BEGIN

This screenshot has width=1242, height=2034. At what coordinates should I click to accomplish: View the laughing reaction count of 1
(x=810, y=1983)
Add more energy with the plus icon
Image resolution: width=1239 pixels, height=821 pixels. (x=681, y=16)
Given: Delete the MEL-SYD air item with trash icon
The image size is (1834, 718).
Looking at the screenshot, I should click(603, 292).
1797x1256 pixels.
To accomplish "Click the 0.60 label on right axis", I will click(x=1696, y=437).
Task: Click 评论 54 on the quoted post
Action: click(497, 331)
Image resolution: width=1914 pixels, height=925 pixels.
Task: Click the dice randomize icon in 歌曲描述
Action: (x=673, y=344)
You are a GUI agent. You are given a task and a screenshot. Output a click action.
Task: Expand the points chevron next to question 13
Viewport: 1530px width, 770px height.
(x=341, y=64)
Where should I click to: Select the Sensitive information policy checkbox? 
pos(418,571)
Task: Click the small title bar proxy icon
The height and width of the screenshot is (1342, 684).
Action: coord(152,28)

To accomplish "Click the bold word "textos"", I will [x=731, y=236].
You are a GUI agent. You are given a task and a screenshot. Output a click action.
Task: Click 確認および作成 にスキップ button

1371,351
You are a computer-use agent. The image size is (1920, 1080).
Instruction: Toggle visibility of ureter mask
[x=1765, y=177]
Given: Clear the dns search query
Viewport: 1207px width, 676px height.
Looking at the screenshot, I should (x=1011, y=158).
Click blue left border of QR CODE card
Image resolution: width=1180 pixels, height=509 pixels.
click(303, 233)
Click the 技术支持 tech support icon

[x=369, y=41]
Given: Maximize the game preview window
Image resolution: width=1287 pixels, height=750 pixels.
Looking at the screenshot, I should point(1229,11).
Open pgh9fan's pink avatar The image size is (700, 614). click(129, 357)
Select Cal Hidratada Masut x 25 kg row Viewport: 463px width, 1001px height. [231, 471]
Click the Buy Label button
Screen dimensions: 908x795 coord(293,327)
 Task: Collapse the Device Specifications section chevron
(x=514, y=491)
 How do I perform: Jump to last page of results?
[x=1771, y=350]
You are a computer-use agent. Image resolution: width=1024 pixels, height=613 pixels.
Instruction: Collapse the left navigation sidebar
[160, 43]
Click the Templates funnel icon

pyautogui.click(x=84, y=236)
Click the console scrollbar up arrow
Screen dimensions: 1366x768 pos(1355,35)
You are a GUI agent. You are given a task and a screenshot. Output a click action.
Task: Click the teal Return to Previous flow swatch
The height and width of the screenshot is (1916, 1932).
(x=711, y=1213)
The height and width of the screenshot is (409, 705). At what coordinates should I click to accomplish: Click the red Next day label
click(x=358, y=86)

END

◆ **WHAT THE EXERCISE ASKS**
Return exactly the lines from the line bearing "Open pgh9fan's pink" to the end of the records, inclusive of both; include no other lines.

◆ **EXERCISE ANSWER**
Open pgh9fan's pink avatar The image size is (700, 614). click(129, 357)
Select Cal Hidratada Masut x 25 kg row Viewport: 463px width, 1001px height. [231, 471]
Click the Buy Label button
Screen dimensions: 908x795 coord(293,327)
 Task: Collapse the Device Specifications section chevron
(x=514, y=491)
 How do I perform: Jump to last page of results?
[x=1771, y=350]
You are a computer-use agent. Image resolution: width=1024 pixels, height=613 pixels.
Instruction: Collapse the left navigation sidebar
[160, 43]
Click the Templates funnel icon

pyautogui.click(x=84, y=236)
Click the console scrollbar up arrow
Screen dimensions: 1366x768 pos(1355,35)
You are a GUI agent. You are given a task and a screenshot. Output a click action.
Task: Click the teal Return to Previous flow swatch
The height and width of the screenshot is (1916, 1932).
(x=711, y=1213)
The height and width of the screenshot is (409, 705). At what coordinates should I click to accomplish: Click the red Next day label
click(x=358, y=86)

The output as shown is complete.